* TASK STATEMENT:
Would you please write out each entry that follows, exactly as written?

□ □ □ □ □ □ □

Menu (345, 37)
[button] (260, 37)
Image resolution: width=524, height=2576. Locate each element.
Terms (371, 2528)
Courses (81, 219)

□ □ □ □ □ □ □

* EXERCISE RESULT:
Menu (345, 37)
[button] (260, 37)
Image resolution: width=524, height=2576. Locate each element.
Terms (371, 2528)
Courses (81, 219)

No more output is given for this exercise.